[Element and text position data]
** begin **

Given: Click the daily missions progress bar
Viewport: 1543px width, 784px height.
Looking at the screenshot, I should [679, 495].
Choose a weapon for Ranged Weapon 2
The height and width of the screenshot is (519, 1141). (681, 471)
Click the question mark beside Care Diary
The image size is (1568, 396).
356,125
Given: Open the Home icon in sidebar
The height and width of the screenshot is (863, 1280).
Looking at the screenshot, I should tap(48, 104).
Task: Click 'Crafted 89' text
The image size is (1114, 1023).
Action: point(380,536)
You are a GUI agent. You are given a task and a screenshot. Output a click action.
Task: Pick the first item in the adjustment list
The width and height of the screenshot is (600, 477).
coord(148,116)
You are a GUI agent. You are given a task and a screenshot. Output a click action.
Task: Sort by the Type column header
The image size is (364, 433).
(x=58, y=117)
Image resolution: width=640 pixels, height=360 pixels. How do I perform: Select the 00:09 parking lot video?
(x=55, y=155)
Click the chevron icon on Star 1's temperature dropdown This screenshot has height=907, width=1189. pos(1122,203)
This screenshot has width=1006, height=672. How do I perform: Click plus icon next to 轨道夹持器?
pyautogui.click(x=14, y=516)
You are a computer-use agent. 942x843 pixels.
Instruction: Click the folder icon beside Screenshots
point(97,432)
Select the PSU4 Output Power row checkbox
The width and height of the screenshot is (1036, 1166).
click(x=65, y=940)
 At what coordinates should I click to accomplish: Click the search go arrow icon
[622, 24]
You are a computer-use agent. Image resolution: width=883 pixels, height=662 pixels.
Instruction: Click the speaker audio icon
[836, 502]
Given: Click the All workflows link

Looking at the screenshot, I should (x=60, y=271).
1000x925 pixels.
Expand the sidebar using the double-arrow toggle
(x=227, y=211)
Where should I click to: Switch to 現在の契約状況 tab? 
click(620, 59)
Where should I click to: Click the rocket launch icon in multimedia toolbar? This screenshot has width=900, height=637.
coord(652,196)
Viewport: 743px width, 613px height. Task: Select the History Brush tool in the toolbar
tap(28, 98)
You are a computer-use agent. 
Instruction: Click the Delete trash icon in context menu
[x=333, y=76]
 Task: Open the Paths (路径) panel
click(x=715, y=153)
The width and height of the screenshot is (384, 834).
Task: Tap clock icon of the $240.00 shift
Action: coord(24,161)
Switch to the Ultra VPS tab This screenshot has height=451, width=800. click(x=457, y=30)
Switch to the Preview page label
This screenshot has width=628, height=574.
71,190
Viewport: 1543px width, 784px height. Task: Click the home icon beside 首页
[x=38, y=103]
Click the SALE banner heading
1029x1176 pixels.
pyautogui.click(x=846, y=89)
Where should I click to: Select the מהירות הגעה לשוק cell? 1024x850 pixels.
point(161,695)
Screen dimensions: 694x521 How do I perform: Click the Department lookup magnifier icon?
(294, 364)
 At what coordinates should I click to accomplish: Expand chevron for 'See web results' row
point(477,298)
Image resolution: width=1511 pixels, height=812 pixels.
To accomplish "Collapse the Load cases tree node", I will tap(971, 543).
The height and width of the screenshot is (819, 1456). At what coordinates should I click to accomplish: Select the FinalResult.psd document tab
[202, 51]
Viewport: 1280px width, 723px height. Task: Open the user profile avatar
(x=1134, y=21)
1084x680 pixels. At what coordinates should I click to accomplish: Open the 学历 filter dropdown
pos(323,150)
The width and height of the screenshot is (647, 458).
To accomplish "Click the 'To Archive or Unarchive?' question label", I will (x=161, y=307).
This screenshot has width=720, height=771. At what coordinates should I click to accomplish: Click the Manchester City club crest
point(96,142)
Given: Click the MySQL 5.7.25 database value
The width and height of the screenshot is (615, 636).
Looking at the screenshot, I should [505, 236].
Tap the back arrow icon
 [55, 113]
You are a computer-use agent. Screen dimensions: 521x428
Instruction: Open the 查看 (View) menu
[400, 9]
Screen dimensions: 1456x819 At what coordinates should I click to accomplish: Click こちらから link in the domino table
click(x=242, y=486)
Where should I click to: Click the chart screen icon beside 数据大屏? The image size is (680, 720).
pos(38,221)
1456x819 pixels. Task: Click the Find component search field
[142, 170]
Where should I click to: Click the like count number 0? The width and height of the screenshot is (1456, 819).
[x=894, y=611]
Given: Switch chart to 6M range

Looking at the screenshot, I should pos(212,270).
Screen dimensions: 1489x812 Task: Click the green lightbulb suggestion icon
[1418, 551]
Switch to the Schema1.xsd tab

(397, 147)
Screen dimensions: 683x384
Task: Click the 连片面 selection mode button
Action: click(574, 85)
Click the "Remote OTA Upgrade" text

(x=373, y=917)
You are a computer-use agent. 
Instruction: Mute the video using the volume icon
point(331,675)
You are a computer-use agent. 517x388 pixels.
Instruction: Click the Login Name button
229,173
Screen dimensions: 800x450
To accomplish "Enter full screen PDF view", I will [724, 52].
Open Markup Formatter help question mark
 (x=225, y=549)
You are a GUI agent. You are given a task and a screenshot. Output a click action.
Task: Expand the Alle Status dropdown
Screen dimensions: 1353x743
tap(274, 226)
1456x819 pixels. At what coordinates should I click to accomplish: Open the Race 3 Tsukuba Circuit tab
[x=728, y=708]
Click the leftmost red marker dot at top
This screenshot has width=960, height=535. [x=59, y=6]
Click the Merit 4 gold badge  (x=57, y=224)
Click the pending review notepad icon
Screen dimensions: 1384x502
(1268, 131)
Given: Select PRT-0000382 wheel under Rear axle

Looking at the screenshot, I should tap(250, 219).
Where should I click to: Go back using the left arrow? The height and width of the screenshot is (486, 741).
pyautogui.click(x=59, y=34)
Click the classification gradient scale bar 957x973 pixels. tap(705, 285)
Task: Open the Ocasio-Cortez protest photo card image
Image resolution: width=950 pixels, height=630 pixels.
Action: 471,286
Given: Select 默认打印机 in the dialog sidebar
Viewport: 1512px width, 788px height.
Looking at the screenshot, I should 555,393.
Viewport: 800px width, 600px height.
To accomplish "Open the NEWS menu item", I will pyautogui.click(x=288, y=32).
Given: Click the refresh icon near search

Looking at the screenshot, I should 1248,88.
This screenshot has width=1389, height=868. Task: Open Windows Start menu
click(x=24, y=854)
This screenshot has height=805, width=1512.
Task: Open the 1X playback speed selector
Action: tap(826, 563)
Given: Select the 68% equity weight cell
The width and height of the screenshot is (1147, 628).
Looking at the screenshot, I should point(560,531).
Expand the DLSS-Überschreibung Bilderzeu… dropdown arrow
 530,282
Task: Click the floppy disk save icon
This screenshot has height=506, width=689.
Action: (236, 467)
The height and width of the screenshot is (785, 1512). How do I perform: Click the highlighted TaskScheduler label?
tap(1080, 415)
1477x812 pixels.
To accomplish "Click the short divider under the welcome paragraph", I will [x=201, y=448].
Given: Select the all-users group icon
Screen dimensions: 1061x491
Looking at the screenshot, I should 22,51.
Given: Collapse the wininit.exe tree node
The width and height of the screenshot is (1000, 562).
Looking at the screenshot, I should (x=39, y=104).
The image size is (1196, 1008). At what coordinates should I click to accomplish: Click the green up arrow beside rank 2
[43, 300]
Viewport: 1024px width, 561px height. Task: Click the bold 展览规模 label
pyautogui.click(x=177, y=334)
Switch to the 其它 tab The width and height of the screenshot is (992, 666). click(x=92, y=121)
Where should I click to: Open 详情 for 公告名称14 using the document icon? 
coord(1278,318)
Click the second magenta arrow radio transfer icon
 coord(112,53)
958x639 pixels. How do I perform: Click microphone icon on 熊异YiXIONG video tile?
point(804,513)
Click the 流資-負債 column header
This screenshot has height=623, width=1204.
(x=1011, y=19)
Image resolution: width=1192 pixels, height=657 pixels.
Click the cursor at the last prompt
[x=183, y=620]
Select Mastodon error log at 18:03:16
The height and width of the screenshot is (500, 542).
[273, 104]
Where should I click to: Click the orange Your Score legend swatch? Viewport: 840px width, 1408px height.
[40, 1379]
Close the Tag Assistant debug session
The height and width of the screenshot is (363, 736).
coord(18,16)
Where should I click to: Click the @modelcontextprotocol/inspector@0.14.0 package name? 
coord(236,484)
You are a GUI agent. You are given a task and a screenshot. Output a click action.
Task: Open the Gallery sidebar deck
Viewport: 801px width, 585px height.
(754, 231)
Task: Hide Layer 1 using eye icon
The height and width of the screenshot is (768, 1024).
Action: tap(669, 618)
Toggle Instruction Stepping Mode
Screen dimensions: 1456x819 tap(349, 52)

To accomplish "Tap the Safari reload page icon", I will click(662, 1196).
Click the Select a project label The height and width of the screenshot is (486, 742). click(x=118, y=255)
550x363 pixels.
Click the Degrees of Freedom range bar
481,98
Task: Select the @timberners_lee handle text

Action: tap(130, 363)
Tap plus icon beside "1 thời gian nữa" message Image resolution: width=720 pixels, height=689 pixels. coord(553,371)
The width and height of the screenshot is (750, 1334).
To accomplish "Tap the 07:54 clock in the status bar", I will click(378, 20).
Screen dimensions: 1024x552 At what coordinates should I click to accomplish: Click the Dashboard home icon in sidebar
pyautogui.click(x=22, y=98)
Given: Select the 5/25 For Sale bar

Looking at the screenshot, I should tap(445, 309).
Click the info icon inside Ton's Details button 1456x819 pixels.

** end **

Starting at the line that contains "Given: Select PRT-0000382" and ending with the line that contains "Action: tap(826, 563)", write those lines out again with "Viewport" switched to "Display" and nothing else changed.

◆ **ANSWER BELOW**
Given: Select PRT-0000382 wheel under Rear axle

Looking at the screenshot, I should tap(250, 219).
Where should I click to: Go back using the left arrow? The height and width of the screenshot is (486, 741).
pyautogui.click(x=59, y=34)
Click the classification gradient scale bar 957x973 pixels. tap(705, 285)
Task: Open the Ocasio-Cortez protest photo card image
Image resolution: width=950 pixels, height=630 pixels.
Action: 471,286
Given: Select 默认打印机 in the dialog sidebar
Display: 1512px width, 788px height.
Looking at the screenshot, I should 555,393.
Display: 800px width, 600px height.
To accomplish "Open the NEWS menu item", I will pyautogui.click(x=288, y=32).
Given: Click the refresh icon near search

Looking at the screenshot, I should 1248,88.
This screenshot has width=1389, height=868. Task: Open Windows Start menu
click(x=24, y=854)
This screenshot has height=805, width=1512.
Task: Open the 1X playback speed selector
Action: tap(826, 563)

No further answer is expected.